The Netherlands first attended the European Quidditch Cup on 18–19 April 2015 in Oxford, UK, represented by the North Sea Nargles and the Wageningen Werewolves.

The Dutch national quidditch team, nicknamed the Flying Dutchmen, has attended the European Games since its inaugural event on 25–26 July 2015 in Sarteano, Italy. It has attended the IQA World Cup since its rebranding under the current name on 23–24 July 2016 in Frankfurt, Germany.

===Fantasy tournaments===
QNL first tournament was a fantasy tournament held during Elfia, the Netherlands' biggest fantasy fair, on April 20 and 21, 2014. It featured players from France, Germany, the UK, Belgium and the Netherlands.

**Dataset extract:**
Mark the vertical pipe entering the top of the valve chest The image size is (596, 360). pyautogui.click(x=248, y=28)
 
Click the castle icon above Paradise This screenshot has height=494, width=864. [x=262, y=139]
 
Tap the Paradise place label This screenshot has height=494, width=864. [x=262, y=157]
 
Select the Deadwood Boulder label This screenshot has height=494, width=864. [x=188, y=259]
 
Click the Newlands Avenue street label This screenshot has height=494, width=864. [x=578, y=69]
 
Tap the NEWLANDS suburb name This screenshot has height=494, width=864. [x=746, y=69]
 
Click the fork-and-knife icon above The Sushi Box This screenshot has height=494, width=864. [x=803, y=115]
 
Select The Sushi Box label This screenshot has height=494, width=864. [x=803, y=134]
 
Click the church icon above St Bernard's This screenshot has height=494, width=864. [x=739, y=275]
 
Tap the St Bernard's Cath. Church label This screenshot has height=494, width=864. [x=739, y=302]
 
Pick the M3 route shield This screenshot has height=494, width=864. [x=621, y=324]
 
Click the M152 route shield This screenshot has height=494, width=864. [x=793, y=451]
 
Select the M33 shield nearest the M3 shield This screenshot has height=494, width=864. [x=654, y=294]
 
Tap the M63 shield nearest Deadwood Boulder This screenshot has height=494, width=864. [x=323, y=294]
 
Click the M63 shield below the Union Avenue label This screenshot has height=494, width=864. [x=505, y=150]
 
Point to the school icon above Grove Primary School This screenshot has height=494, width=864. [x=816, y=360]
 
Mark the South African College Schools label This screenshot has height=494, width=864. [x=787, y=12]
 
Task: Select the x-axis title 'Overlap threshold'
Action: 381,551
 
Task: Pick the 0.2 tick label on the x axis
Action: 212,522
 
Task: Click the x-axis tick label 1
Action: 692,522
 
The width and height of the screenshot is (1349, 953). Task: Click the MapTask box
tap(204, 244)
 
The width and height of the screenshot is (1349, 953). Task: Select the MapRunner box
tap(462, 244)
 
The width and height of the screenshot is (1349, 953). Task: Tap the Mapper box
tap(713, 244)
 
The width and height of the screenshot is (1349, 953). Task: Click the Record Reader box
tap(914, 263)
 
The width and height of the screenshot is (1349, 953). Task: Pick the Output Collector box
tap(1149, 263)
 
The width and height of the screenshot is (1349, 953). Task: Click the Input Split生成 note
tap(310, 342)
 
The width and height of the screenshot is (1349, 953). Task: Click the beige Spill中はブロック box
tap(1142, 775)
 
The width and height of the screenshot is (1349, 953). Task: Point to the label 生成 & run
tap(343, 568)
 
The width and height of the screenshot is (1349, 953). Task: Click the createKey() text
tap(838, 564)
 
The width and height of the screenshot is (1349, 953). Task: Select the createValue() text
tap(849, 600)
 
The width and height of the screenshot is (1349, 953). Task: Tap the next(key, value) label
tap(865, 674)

**Problem statement:** Continue the passage on quidditch in the Netherlands, starting after its last sentence.

**Result of this exercise:**
==Official teams==
Teams in the Netherlands pay a yearly subscription fee to QNL to be official. Currently, the competitive teams within the country are:
- Utrecht: Dom Tower Dementors
- Rotterdam: Rotterdam Ravens
- Wageningen: Wageningen Werewolves
- Enschede: Twentse Thestrals
- Eindhoven: Lumos Eindhoven

Official developing teams within the country are:
- Maastricht: Mosasaurs
- Amsterdam: Amsterdam Manticores

Former teams
- Leiden: North Sea Nargles

===National team===
Besides club teams, QNL also hosts a national team, nicknamed the Flying Dutchmen. The team made its debut at the 2015 European Games in Sarteano, Italy. The team trains from roughly February until that seasons main international tournament, which is either the IQA World Cup or the European Games, depending on the year. Players can be scouted and invited to join by the team's coaches during the previous months.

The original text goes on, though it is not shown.